Da ieri lo scontro politico sul bilancio americano, sull’”Obamacare”, sulla possibile chiusura del governo, è passato dalla retorica allo scontro frontale.

Alla Camera i repubblicani hanno approvato una misura di spesa che elimina i fondi per il programma di assistenza sanitaria di Barack Obama, che dovrebbe entrare in vigore proprio nel 2014, con una maggioranza di 230 voti contro 189. La provocazione, anzi l’oltraggio, è forte. Il progetto di riforma sanitaria di Obama che vuole estendere a decine di milioni di americani l’assistenza sanitaria è stato il più importante fra le iniziative sociali del presidente.

Nonostante il progetto sia stato accolto male da buona parte dell’opinione pubblica, Obama è stato confermato per un secondo mandato e dunque non cederà mai su questo punto. Tanto più che ha dalla sua parte il Senato a maggioranza democratica deciso a respingere il progetto di legge.

Comincia dunque il conto alla rovescia: mancano nove giorni alla scadenza del 30 settembre, quando si chiuderà l’anno fiscale 2013. Se non si troverà una soluzione al muro contro muro il governo americano chiuderà, gli uffici pubblici non potranno più sbirgare le pratiche, i dipendenti staranno a casa, le pensioni potrebbero essere congelate. Insomma un disastro, non solo per il disagio che deriverà dalla paralisi del Paese ma per il danno potenziale che sarà inflitto a un’economia ancora debole. Alcuni analisti dicono che Ben Bernanke ha anche tenuto conto di questo problema “politico” quando ha deciso mercoledì di lasciare invariati gli acquisti di titoli sul mercato.

Due settimane dopo, il 15 ottobre, il governo americano rischierà il fallimento. Quel giorno infatti in mancanza di aumento del tetto sul debito, oggi pari a 16.700 miliardi di dollari, il Tesoro americano non potrà più emettere obbligazioni. Poco più in là, nel giro di altre due o tre settimane si dovrebbe confermare il sequester, l’accordo cioè che prevede tagli automatici di spesa. Paralisi possibile e quasi simultanea dunque su tre fronti, la chiusura, il default e ulteriori tagli alla spesa.

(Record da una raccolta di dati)
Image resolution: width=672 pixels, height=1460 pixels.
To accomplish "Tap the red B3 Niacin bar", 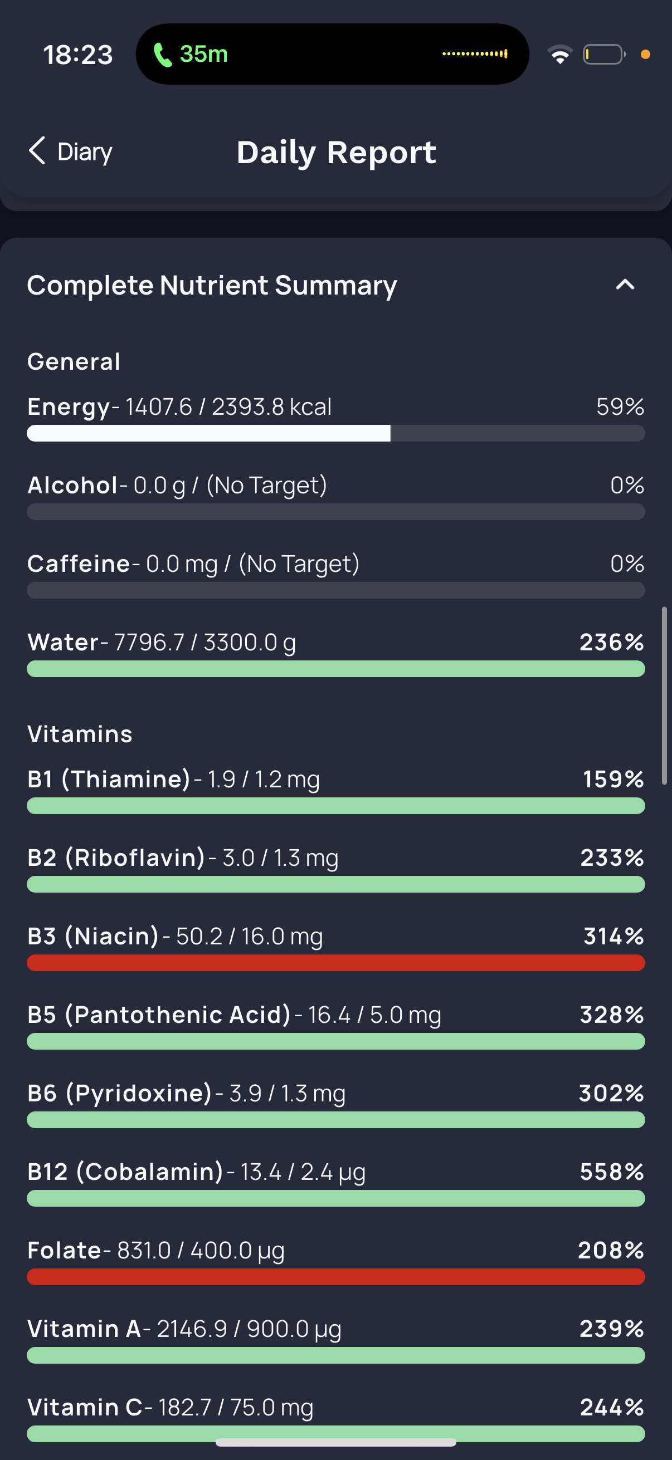I will point(335,962).
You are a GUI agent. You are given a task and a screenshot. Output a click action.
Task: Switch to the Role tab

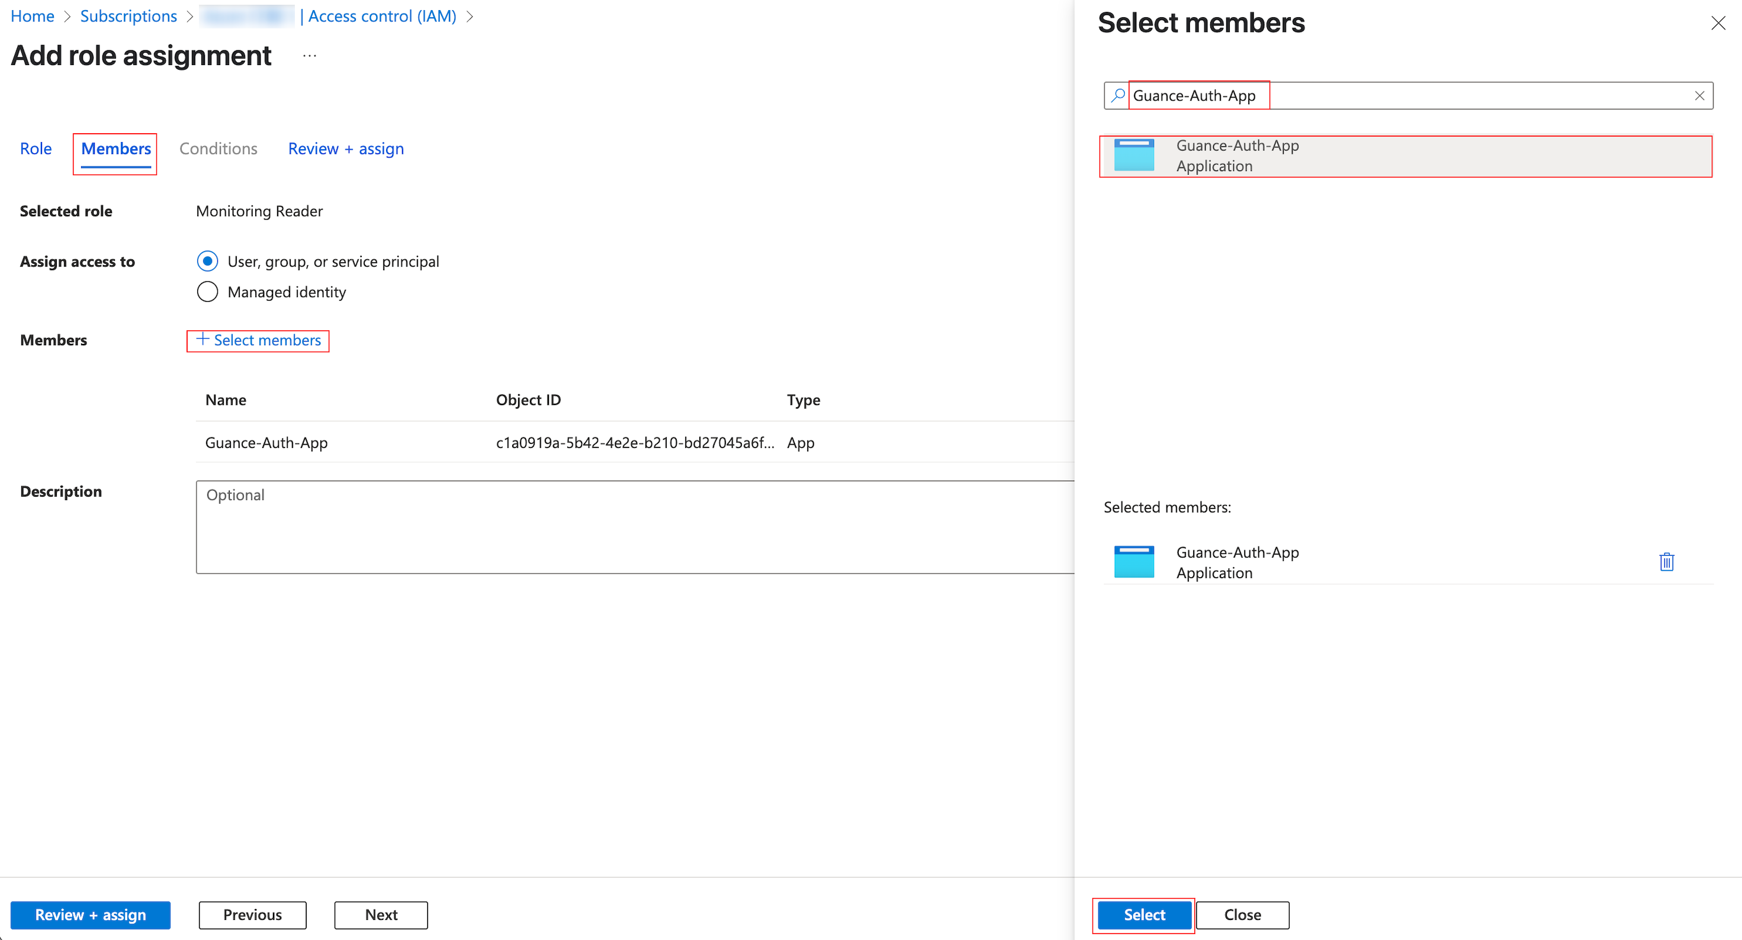tap(36, 148)
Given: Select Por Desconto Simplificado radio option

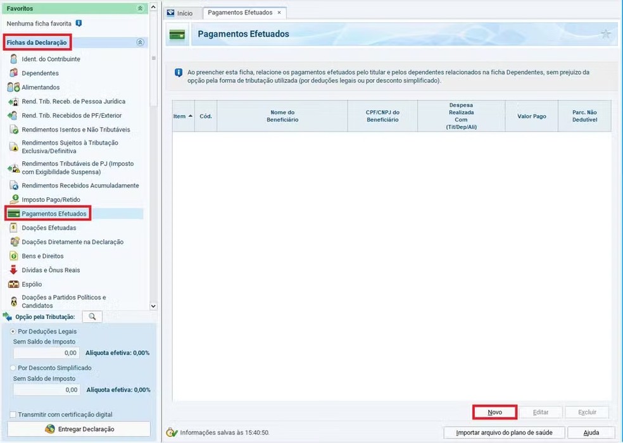Looking at the screenshot, I should point(13,368).
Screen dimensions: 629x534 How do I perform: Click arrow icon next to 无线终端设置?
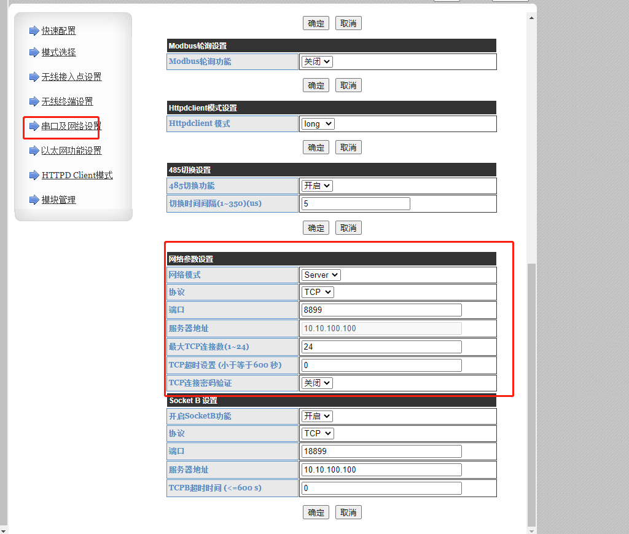pyautogui.click(x=34, y=101)
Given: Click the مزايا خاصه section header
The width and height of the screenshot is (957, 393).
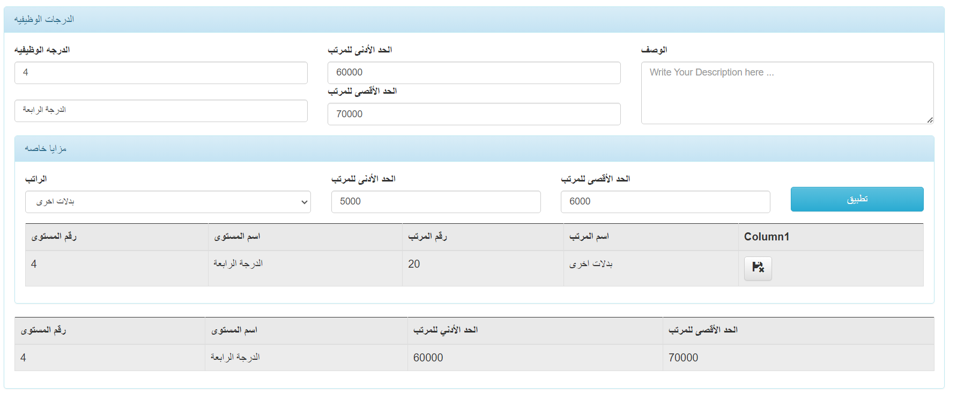Looking at the screenshot, I should tap(46, 149).
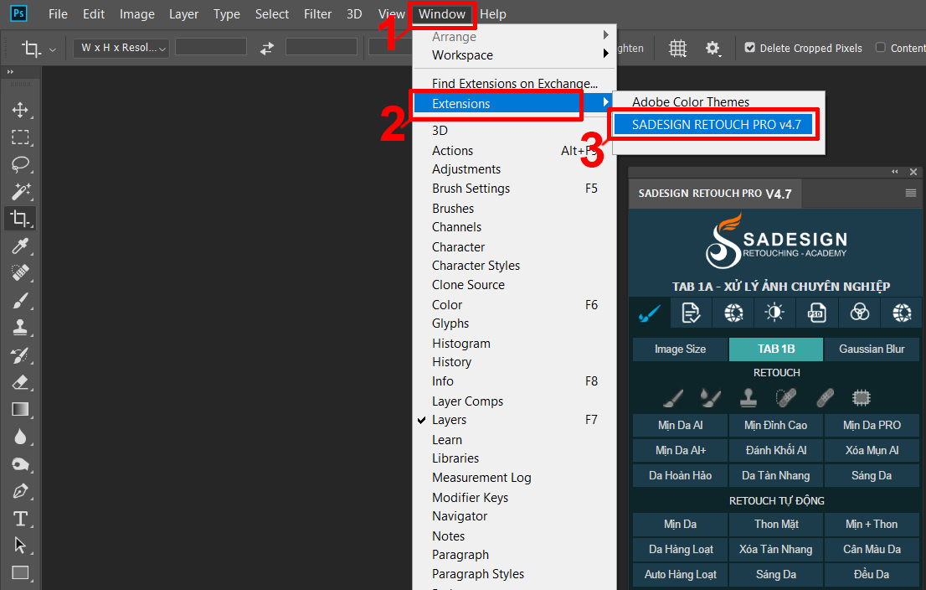Uncheck Delete Cropped Pixels

pos(749,48)
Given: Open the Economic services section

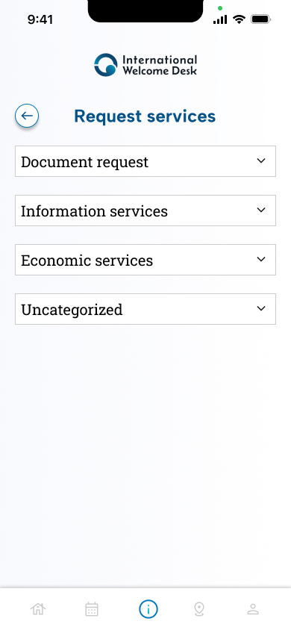Looking at the screenshot, I should [146, 260].
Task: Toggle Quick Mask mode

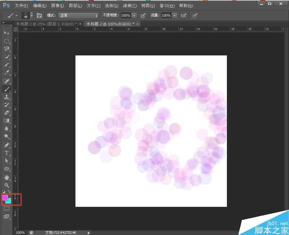Action: click(7, 208)
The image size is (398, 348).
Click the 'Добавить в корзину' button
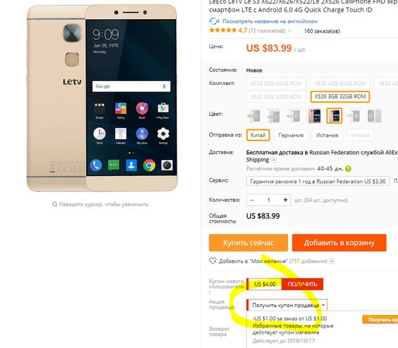tap(339, 243)
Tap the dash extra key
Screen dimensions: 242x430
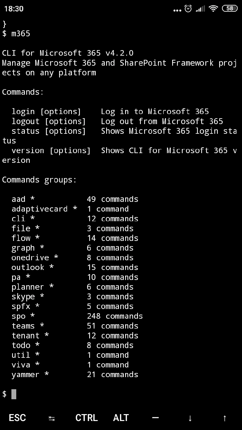click(x=156, y=418)
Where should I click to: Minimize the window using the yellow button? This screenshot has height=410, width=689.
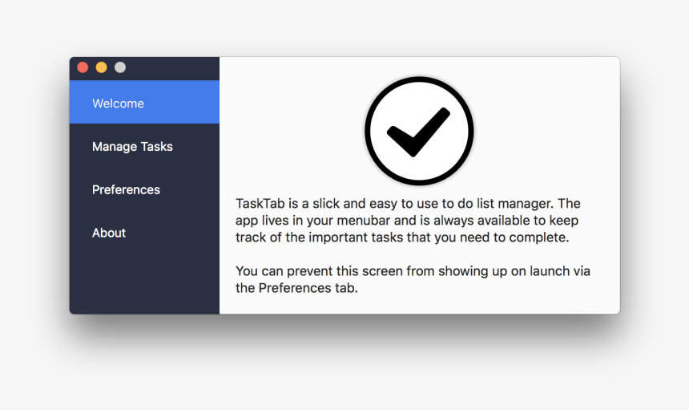(x=101, y=67)
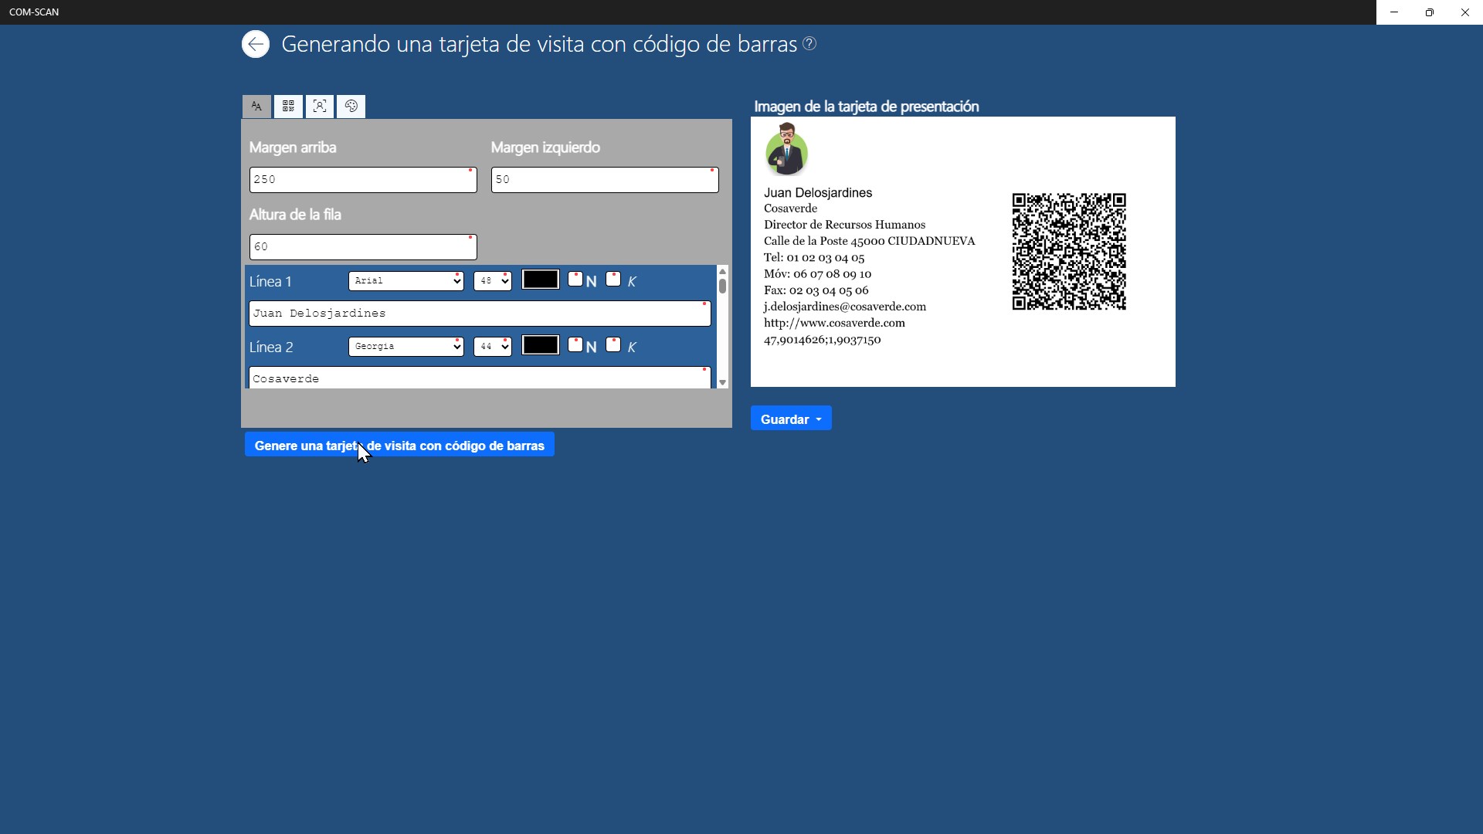Open the portrait photo settings tab
The height and width of the screenshot is (834, 1483).
pos(320,107)
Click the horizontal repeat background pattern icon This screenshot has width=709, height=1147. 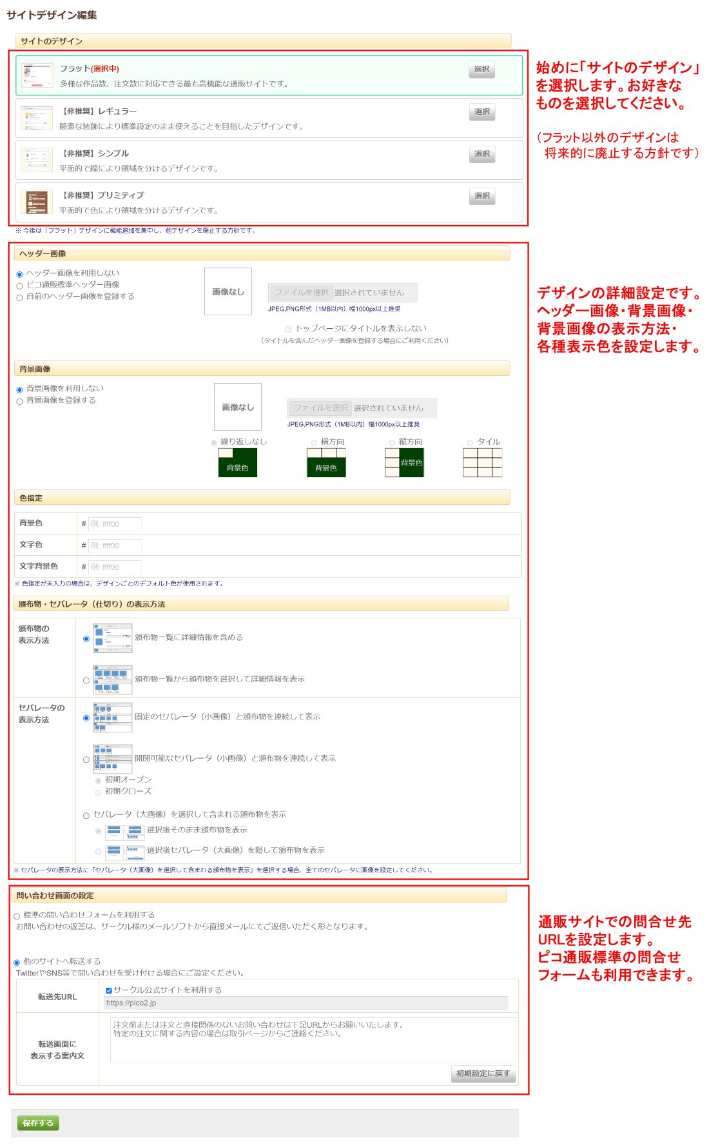point(326,462)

**Consegna**.
Prosegui l'articolo sullo scontro per il bilancio americano, ripartendo dopo l'ultima frase riportata.

**Risposta**.
«Oggi abbiamo vinto per il popolo americano – ha detto John Boehner, il presidente della Camera –. Il nostro messaggio al Senato è semplice: gli americani non vogliono la chiusura del governo e non vogliono l’Obamacare». In effetti la maggioranza degli americani è contro la riforma sanitaria del Presidente, ma non è detto che la strategia repubblica funzioni. In passato in una situazione analoga, quando alla guida della Camera c’era Newt Gingrich e alla Casa Bianca Bill Clinton, gli americani capirono che la partita di Gingrich era solo politica e, dopo la chiusura del governo, didero la colpa ai repubblicani. Cosa su cui scommette Barack Obama e su cui tendono a concordare gran parte degli analisti politici.

Per questo la reazione di Obama non si è fatta attendere «Non cederò mai al ricatto – ha detto ieri in un comizio – e guardo alla nostra situazione d’insieme, il disavanzo federale è migliorato, creiaamo occupazione, torniamo a crescere… vogliamo rovinare tutto per colpa di un oltranzismo politico?».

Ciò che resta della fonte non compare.